Monitoring application performance using Nginx and Grafana
There are many reasons why monitoring the performance of your application is important such as ensuring responsive end-user experiences and preventing code/infrastructure changes from causing performance regressions.
There are a myriad of technologies that you can use to monitor application performance, but one simple way that I recently discovered was using Nginx access logs. Nginx is a popular reverse-proxy and is a standard in many web application architectures.

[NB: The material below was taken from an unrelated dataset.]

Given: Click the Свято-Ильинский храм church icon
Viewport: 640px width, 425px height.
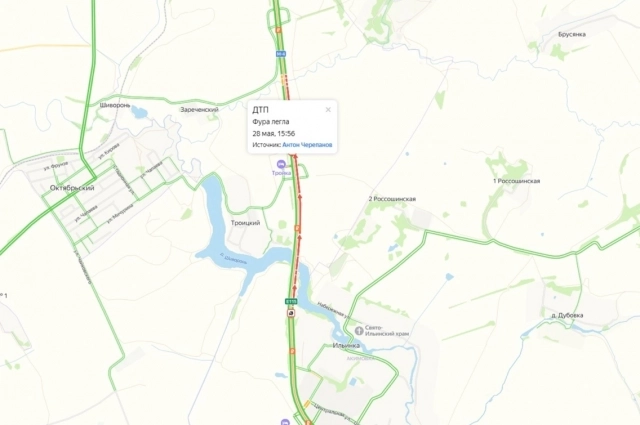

The approach works as follows:
- Setup Nginx access logs
- Stream logs to CloudWatch
- Setup metric filters for the endpoints you want to monitor
- Visualize performance of endpoints using Grafana dashboards
This simplistic approach offered a number of benefits when compared to implementing a fully featured distributed tracing technology, such as:
- Reusing existing architecture components - We were already used Nginx as a reverse-proxy and had already enabled access logs for threat analytics.
- Cost-effective - Many tracing products are extremely expensive.

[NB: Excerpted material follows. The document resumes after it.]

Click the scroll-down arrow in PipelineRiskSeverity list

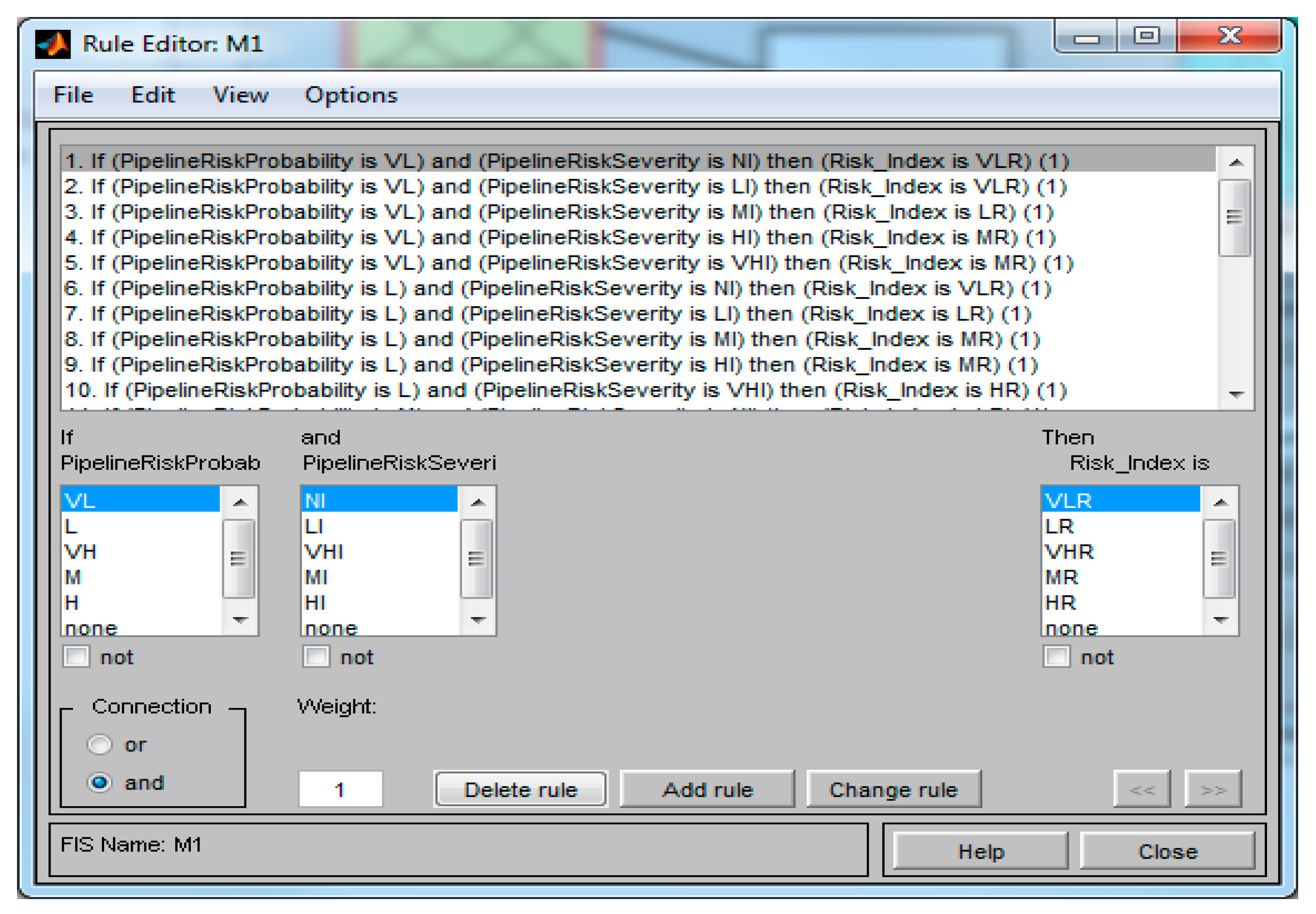coord(478,619)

- Centralized logging and minimal configuration - No need to install tracing libraries in microservices or augment existing code.
There are definite advantages to this approach, but there are some downsides, and as your monitoring efforts become more advanced you might encounter some of these such as:
- Manual configuration of the routes to monitor - If you have a clear idea of the routes you want monitored then this is not a big deal, but if you want to automatically trace all routes then this could become a pain point.

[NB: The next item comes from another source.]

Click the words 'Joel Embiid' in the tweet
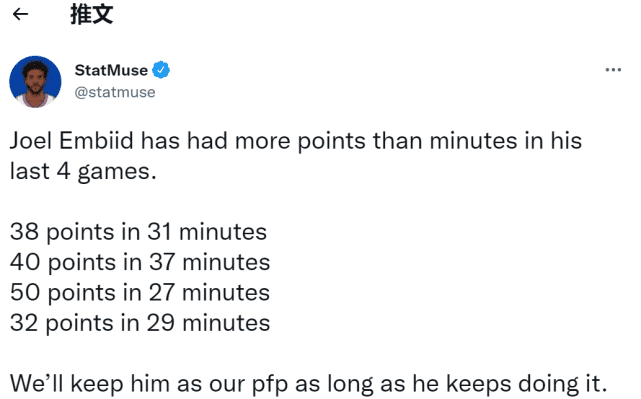Image resolution: width=641 pixels, height=399 pixels. (72, 141)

- Inability to identify specific code/microservices causing delays - If you have a microservice architecture where one requests is actually orchestrated amongst multiple microservices, you won't be able to determine which one of these is causing your performance issue.
Where I think this approach works is when you want a broad overview of application performance and then later you can combine this approach with more detailed distributed tracing to drill into specific endpoints.
Now that we understand which use-case this approach covers, lets dig into how to actual implement it.
Setting up Nginx Access Logs
While you might already have access logs configured for your Nginx instances, the key thing to note here is that we want to expose all the required information for capturing performance details of the request and we want the logs to be formatted as json so that it's easy to implement the metric filters laters on.
The configuration below exposes all the properties captured by Nginx for a request and formats the log as json. You might not need all of these properties and in that case its best to only capture the properties that you need as that will minimize log processing and storage costs.
Stream logs to CloudWatch
This step varies significantly depending on how you are running your Nginx instances. For me, they are run using an AWS ElasticBeanstalk environment.
In ElasticBeanstalk, this configuration would live inside the logs.config
file which instructs the environment on how to capture logs of the workloads being run. The configuration would look something like this
### BEGIN .ebextensions/logs.config
option_settings:
- namespace: aws:elasticbeanstalk:cloudwatch:logs
option_name: StreamLogs
value: true
- namespace: aws:elasticbeanstalk:cloudwatch:logs
option_name: DeleteOnTerminate
value: false
- namespace: aws:elasticbeanstalk:cloudwatch:logs
option_name: RetentionInDays
value: 7
files:
"/etc/awslogs/config/beanstalklogs.conf":
mode: "000644"
owner: root
group: root
content: |
[/var/log/containers/nginx-proxy/access.log]
log_group_name=/aws/elasticbeanstalk/proxy/var/log/containers/nginx-proxy/access.log
log_stream_name={instance_id}
file=/var/log/containers/nginx-proxy/access.log
[/var/log/containers/nginx-proxy/error.log]
log_group_name=/aws/elasticbeanstalk/proxy/var/log/containers/nginx-proxy/error.log
log_stream_name={instance_id}
file=/var/log/containers/nginx-proxy/error.log
commands:
"00_restart_awslogs":
command: service awslogs restart
### END .ebextensions/logs.config
Once configured, you should then be able to explore the access logs through the CloudWatch console as shown below.
Setting up CloudWatch metric filters
Once the logs are accessible through CloudWatch log groups, you should be able to create a metric filter for the specific routes you want to monitor.
First, you specify the filter pattern that you want to match in your access logs. Here you can match on any of the properties that you captured in your log. In the image below, we match any log line where the request
property is a GET
and starts with the word query
.
Next, you specify a metric namespace and name for your custom metric and importantly, select the metric value that you want to capture. In the image below, we extract the request_time
from the log, for Nginx, this represents the total time taken to respond to a request.
Visualizing endpoint performance using Grafana
Now that your metric filter is setup, you can create a Grafana dashboard to visualize the performance of your endpoint. A sample query showing how this would look is shown in the image below.
Finally, you should see a graph similar to the one below. This will let you visualize the performance of any endpoint you have a metric filter setup for and track the performance over time. Additionally, you can setup alerts on this graph and be notified when the endpoint performance deviates from your baseline.
In summary, we covered how we can leverage Nginx access logs to visualize the performance of your application endpoints. We also touched on when this might be useful to you and when you should consider more in-depth technologies that implement distributed tracing.